The 1924 Stanford football team represented Stanford University in the 1924 college football season. Stanford's first year head coach was Pop Warner, hired from Pittsburgh, where he had led the Panthers to three national championships.

Under Warner, Stanford won its first Pacific Coast Conference championship led by Ernie Nevers, who would later be inducted into both the future College Football Hall of Fame and the Pro Football Hall of Fame. Stanford was undefeated in the regular season and advanced its second ever postseason appearance, but lost to Notre Dame in the 1925 Rose Bowl.

Schedule

Season summary

The team played its home games at Stanford Stadium in Stanford, California, but had the unusual circumstance of playing an additional "home" game at California Memorial Stadium in Berkeley, California, home of rival California. The situation occurred after Stanford and California, convinced that fellow PCC member USC was guilty of recruiting violations, announced they would sever athletic ties with USC. In response, USC canceled its upcoming away game at Stanford, leaving Stanford with a hole in its schedule. Concerned that one fewer game would jeopardize the team's chance to win the conference, Stanford hurriedly scheduled a last-minute game with Utah. However, since Stanford Stadium was already reserved by the freshman team, California agreed to let Stanford play the game in Berkeley, which Stanford dominated, 30–0.
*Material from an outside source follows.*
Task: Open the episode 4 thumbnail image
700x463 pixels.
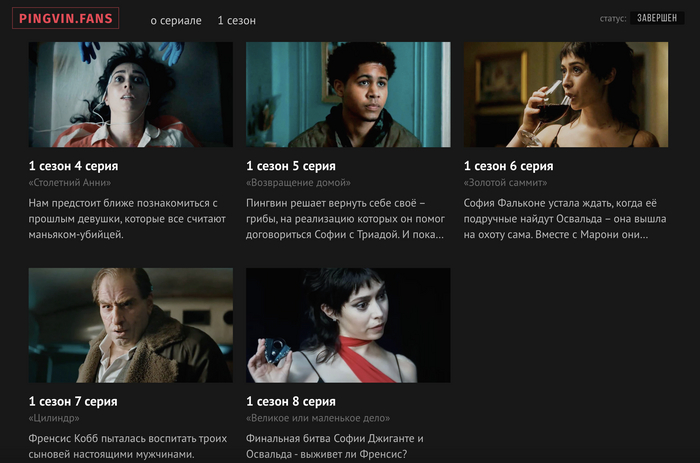Action: [131, 95]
Stanford returned to Berkeley as the visiting team two weeks later for the Big Game to determine the PCC championship, facing off against defending PCC champion California, who was also undefeated and had won the past five Big Games. In fact, Stanford had not won a Big Game since 1914, when both teams were still playing rugby instead of football. Stanford rallied from a 14-point fourth quarter deficit to force a 20–20 tie and win the conference championship.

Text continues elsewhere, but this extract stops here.